- [BRANO FORNITO]:
####################

Demetrio Stratos (Alessandria d'Egitto22 aprile 1945 – New York13 giugno 1979), si spinse oltre ogni immaginazione. La sua voce, questa eccellenza che egli aveva in dote e che non smise mai di allenare con percorsi inauditi, si incastrò benissimo, come un tassello in un puzzle, nel grande e colorato “murale” del decennio più complesso del dopoguerra italiano: gli anni settanta.

Stratos è stato in grado di intraprendere uno spettacolare ed immaginifico percorso all'interno di spazi diversi e contrastanti. Non è appartenuto a una corrente, a una gabbia ideologica, a una riserva. Lui era l’esempio dell’esplorazione artistica. Non si accontentava di quello che aveva: faceva del tutto per donare a più persone quello di cui si era arricchito.

Nacque ad Alessandria d’Egitto e morì a New York. Venne sepolto, dopo la sua prematura morte per aplasia polmonare nel 1979, a Salsomaggiore. Trascorse i primi tredici anni di vita ad Atene, studiando pianoforte e fisarmonica al prestigioso "Conservatoire National d'Athènes". Di famiglia cristiano-ortodossa, poté assistere alle cerimonie accompagnate da musica religiosa bizantina. A questo si unì il suo interesse per la musica araba tradizionale. Studente a Cipro, nel "Collegio Cattolico di Terra Santa" di Nicosia, a diciassette anni si trasferì a Milano, dove si iscrisse alla Facoltà di Architettura del Politecnico. Formò subito un gruppo musicale studentesco di soul e blues e fece esperienza in diversi studi di registrazione. Quindi la svolta nel 1966, come pianista e voce solista al gruppo beat de ''I Ribelli'', legati al “Clan” di Celentano (‘Pugni chiusi’ il maggior successo). Infine arriva alla fondazione degli “Area” (1973), finendo per partecipare alla realizzazione di esperimenti raffinati, benchè poco noti.

Durante le esibizioni alle quali partecipava Stratos c’era la possibilità di ascoltare la fusion mediterranea, di attraversare la romanza per arrivare al rumore, al cantato ed al grido, fino all’indagine anticipata (di anni) sul cosiddetto “patrimonio etnico”. Quindi la musica free-jazz e quella di protesta, la sperimentale e la folcloristica, i concerti nei circuiti alternativi come Parco Lambro, in quelli non-commerciali e quelli a “voce sola”.

Sapeva esprimere tre note simultaneamente con delle estensioni e delle tonalità del tutto ineguagliate. Il suo, prendendo a prestato le parole di qualche critico, è stato un fenomeno vocale paragonabile solo a quello della Callas, regina della lirica. Pari alla sua professionalità solo la mai troppo apprezzata Giuni Russo, le cui elasticità erano irraggiungibili anche per i tasti estremi di un pianoforte.

####################

- [DATI FORNITI]:
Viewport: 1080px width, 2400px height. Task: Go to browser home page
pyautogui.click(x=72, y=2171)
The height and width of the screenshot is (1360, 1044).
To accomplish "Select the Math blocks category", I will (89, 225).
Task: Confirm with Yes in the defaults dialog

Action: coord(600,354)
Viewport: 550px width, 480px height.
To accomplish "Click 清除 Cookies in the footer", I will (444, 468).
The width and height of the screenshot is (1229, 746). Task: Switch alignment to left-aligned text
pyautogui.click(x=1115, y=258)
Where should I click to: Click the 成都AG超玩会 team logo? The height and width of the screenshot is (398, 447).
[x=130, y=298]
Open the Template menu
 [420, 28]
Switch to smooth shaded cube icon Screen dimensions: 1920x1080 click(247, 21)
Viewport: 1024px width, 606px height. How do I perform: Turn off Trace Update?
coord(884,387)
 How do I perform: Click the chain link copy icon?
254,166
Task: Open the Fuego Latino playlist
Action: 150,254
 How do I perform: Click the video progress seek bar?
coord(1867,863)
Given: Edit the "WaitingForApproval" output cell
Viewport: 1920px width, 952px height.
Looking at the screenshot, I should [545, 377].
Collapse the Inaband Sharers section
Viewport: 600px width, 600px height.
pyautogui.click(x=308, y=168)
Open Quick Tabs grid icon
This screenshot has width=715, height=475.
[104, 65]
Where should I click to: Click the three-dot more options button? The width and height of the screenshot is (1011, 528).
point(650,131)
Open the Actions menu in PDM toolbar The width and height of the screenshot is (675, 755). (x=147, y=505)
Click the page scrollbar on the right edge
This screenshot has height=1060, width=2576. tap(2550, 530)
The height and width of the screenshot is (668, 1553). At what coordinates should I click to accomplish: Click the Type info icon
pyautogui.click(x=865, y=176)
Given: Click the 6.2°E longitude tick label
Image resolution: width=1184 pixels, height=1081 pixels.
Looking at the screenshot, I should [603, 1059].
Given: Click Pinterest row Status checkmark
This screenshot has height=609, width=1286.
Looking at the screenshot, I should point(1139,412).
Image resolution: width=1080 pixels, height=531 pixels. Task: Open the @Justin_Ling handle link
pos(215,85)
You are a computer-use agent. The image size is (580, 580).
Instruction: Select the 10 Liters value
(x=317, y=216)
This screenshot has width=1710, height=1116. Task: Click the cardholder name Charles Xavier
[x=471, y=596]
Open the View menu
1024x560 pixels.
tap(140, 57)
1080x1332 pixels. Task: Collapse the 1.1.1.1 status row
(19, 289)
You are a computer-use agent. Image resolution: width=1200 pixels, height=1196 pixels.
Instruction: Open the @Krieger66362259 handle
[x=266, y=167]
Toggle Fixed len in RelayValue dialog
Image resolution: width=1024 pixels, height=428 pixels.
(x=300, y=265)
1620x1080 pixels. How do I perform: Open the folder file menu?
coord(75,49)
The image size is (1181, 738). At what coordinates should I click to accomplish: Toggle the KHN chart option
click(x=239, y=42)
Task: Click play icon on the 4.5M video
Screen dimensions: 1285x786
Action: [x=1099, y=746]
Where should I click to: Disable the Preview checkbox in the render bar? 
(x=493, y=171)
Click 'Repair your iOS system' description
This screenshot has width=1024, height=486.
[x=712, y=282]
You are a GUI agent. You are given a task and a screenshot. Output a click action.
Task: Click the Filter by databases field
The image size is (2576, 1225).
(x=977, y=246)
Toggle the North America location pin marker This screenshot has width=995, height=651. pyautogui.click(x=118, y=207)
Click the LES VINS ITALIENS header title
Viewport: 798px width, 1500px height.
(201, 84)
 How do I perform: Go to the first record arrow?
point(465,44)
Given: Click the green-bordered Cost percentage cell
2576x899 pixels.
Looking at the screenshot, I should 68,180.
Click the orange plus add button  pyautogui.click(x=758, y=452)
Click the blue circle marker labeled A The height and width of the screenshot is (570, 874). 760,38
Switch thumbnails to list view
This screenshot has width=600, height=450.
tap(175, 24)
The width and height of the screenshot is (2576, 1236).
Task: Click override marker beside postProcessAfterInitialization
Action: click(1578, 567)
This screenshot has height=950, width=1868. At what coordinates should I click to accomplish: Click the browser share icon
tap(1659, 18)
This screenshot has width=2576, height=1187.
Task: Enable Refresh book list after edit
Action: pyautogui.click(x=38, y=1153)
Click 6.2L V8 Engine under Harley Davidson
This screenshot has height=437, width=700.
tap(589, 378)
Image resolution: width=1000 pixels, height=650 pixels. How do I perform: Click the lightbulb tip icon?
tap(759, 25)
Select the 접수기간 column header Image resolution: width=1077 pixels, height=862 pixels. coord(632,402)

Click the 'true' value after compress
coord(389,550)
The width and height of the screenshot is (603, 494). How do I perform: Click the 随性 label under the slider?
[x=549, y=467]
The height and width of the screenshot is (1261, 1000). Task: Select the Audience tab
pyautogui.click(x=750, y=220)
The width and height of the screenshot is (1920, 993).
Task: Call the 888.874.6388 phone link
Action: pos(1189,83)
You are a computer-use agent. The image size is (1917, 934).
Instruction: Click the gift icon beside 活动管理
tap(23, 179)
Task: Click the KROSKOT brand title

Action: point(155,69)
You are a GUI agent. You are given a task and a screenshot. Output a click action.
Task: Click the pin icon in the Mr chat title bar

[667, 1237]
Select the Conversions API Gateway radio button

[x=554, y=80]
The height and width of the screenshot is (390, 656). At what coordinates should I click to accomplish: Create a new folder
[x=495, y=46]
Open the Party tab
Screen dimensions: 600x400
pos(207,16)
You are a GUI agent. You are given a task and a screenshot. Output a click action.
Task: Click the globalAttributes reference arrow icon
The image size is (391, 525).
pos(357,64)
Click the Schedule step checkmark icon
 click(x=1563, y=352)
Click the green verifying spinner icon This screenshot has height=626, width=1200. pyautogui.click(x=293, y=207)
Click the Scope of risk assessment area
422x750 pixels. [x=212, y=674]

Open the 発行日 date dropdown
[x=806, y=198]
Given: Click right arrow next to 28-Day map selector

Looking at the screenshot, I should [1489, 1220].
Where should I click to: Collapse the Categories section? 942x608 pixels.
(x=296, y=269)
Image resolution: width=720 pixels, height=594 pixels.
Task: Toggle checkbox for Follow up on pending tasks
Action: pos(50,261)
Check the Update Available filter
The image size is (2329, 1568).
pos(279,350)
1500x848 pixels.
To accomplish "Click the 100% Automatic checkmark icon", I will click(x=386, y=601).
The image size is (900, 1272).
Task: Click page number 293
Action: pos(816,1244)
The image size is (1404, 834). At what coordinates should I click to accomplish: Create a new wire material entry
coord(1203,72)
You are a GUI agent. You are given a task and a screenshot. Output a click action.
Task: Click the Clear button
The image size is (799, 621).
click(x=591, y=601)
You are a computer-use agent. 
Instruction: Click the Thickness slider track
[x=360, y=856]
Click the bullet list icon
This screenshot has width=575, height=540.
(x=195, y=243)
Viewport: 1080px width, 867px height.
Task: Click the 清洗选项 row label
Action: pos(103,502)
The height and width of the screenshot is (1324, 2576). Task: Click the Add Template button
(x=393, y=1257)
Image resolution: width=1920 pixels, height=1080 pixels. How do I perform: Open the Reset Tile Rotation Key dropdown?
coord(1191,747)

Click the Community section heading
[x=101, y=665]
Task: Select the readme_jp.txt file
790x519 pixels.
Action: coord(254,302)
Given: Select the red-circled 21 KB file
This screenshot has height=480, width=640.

####################

- [OBIETTIVO INDICATO 1]:
Trascrivi un passo del brano su Demetrio Stratos: parti dalle parole "Stratos è stato" e fermati dopo "si era arricchito.".
- [OBIETTIVO INDICATO 2]:
Secondo il brano su Demetrio Stratos, quali strumenti studiò al "Conservatoire National d'Athènes"?

- [RISPOSTA ATTESA 1]:
Stratos è stato in grado di intraprendere uno spettacolare ed immaginifico percorso all'interno di spazi diversi e contrastanti. Non è appartenuto a una corrente, a una gabbia ideologica, a una riserva. Lui era l’esempio dell’esplorazione artistica. Non si accontentava di quello che aveva: faceva del tutto per donare a più persone quello di cui si era arricchito.

- [RISPOSTA ATTESA 2]:
Pianoforte e fisarmonica.